Work instructions -
#1 From the mercury sensor article, reproduce everything from "Issue Date: May" down to "for other metals.".
#2 Condense the paragraph of the mercury sensor article beginning "A variety of harmful effects" into a short bulleted list that keeps its main facts.
#3 Extend the mercury sensor article with the next part, starting right after its last sentence.

Page extract -
Issue Date: May 7, 2007
Sensitive, Selective Mercury Sensor
A new colorimetric method provides a simple and sensitive way to detect mercury in aqueous samples. The advance may form the basis of an instrument-free procedure for monitoring mercury levels in lakes and rivers and may lead to similar types of detection methods for other metals.
A variety of harmful effects in humans, from brain damage to DNA alteration, are attributed to mercury exposure. In addition to direct exposure to the metal's poisonous vapors, indirect exposure caused by eating mercury-tainted fish and other water-derived foods has also been fingered as a common route to the metal's toxic effects. Accordingly, a number of procedures have been developed to monitor the heavy metal and its compounds in various settings.
Colorimetric methods are especially convenient because analytes can be detected with the naked eye by observing color changes in reagent solutions. Some colorimetric methods for detecting mercury are available. but they are limited to micromolar concentration levels. They are also nonselective and don't work in aqueous environments.
The new colorimetric method, demonstrated by researchers at Northwestern University, detects Hg2+ ions at concentrations as low as 100 nM (20 ppb) in aqueous samples. Based on DNA-functionalized gold nanoparticles, the procedure is highly selective and unlike other Hg2+ detection methods, does not require organic solvents or cosolvents (Angew. Chem. Int. Ed., DOI: 10.1002/anie.200700269).
The basis of the method, which was developed by chemistry professor Chad A. Mirkin, graduate student Jae-Seung Lee, and postdoc Min Su Han, is thymidine—Hg2+–thymidine coordination chemistry. To turn that coordination reaction into a chemical sensing method, the team functionalized gold nanoparticles with one of two types of thiolated DNA sequences, A and B. The sequences are complementary except for a single thymidine-thymidine mismatch.

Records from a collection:
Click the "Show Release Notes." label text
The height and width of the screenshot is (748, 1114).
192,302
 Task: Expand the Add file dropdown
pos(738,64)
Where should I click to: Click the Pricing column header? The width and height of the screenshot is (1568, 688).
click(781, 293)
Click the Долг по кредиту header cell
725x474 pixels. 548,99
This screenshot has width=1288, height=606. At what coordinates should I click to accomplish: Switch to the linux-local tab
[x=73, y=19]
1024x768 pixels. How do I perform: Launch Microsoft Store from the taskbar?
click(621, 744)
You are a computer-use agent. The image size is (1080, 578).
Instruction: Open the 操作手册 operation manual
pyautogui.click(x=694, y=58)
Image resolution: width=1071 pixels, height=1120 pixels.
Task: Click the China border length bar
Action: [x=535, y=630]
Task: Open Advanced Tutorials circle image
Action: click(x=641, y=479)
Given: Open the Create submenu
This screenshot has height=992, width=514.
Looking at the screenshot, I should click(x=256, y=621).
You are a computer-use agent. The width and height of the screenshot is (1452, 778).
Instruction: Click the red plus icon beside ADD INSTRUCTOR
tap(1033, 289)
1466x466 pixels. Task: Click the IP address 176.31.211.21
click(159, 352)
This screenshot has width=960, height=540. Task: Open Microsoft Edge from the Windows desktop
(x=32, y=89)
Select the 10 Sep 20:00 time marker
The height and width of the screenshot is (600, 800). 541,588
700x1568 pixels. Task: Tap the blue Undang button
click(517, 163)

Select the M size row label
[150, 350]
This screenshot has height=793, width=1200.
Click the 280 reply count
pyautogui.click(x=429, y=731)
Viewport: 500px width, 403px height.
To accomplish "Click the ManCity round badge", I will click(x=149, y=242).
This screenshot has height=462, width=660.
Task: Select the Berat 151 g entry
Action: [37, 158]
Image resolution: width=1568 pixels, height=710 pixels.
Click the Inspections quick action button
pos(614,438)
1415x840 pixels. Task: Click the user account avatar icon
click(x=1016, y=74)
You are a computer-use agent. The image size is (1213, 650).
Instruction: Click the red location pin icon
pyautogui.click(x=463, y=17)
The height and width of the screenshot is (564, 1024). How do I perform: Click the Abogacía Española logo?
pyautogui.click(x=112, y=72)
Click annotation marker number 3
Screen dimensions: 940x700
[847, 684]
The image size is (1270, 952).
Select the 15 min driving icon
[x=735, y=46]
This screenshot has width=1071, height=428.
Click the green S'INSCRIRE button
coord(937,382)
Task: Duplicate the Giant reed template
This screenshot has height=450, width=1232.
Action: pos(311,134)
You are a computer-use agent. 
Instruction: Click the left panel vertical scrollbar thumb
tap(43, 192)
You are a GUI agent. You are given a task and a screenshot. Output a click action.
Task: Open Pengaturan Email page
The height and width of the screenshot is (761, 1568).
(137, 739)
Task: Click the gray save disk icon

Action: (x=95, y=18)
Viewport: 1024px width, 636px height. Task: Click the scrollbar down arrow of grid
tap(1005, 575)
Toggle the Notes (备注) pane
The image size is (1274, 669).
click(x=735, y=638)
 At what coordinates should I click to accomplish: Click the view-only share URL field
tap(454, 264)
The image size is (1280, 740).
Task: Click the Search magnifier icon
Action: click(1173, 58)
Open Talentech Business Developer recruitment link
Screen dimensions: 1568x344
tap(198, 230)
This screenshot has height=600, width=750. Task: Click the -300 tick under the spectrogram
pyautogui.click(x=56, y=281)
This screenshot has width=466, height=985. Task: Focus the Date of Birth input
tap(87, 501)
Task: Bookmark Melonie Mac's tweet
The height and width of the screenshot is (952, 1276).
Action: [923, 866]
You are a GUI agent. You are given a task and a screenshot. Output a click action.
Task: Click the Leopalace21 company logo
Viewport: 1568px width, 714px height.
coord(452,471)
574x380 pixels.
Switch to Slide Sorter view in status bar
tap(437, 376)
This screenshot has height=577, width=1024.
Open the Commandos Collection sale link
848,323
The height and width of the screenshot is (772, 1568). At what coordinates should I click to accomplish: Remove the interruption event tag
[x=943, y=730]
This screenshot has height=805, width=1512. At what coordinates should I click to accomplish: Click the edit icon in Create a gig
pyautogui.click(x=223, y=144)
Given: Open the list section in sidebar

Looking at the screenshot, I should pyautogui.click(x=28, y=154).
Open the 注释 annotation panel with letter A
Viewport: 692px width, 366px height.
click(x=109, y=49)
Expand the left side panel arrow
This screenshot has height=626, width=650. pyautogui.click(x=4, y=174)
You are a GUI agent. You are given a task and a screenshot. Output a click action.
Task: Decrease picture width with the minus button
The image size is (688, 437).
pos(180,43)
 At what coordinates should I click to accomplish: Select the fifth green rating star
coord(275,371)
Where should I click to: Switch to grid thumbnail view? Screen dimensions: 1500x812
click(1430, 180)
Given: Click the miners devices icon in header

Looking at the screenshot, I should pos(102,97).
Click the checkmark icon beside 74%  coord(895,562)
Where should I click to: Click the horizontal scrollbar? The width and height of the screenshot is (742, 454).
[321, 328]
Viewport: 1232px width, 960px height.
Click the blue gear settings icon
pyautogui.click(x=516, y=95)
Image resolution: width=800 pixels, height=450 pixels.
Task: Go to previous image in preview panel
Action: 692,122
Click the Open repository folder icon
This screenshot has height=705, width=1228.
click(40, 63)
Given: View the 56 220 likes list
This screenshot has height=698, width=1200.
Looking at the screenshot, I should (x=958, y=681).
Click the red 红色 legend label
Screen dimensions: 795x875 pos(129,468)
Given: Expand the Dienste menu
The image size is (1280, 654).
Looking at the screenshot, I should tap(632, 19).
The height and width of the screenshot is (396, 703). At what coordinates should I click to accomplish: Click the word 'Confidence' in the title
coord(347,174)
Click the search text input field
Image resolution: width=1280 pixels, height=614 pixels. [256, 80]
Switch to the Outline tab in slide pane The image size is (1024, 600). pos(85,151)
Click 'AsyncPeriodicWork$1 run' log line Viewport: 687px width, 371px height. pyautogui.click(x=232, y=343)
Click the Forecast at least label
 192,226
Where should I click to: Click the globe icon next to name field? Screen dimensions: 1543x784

Results for each task -
#1
Issue Date: May 7, 2007
Sensitive, Selective Mercury Sensor
A new colorimetric method provides a simple and sensitive way to detect mercury in aqueous samples. The advance may form the basis of an instrument-free procedure for monitoring mercury levels in lakes and rivers and may lead to similar types of detection methods for other metals.

#2
- Mercury exposure is blamed for a range of harmful effects in humans, from brain damage to DNA alteration.
- Exposure can be direct, through the metal's poisonous vapors, or indirect, through eating mercury-tainted fish and other water-derived foods.
- As a result, a number of procedures have been developed to monitor mercury and its compounds in various settings.

#3
In the absence of Hg2+ ions, A- and B-functionalized nanoparticles aggregate and form duplexes—despite the single mismatch—that melt (dissociate) at 46 ??C. The researchers note that the melting gives rise to a dramatic purple-to-red color change. The presence of Hg2+ ions, however, strengthens the complexes and raises their melting temperature and hence the temperature at which the color of the solution changes. These effects are mediated by Hg2+ coordinating the pair of mismatched thymidine groups.
The team showed that the melting temperature and color change depend linearly on the Hg2+concentration from the high nanomolar to low micromolar range. They also showed that the method is selective for Hg2+ and insensitive to Mg2+, Pb2+, Cd2+, Co2+, Zn2+, Ni2+, and other metal ions.
The researchers note that in principle, the new method could be used to detect other metal ions by substituting thymidine with artificial nucleobases that selectively bind other metal ions.
Yi Lu, a chemistry professor at the University of Illinois, Urbana-Champaign, remarks that compared with other mercury detection techniques, the Mirkin group's "impressive" method stands out due to its high sensitivity, compatibility with aqueous media, and high selectivity.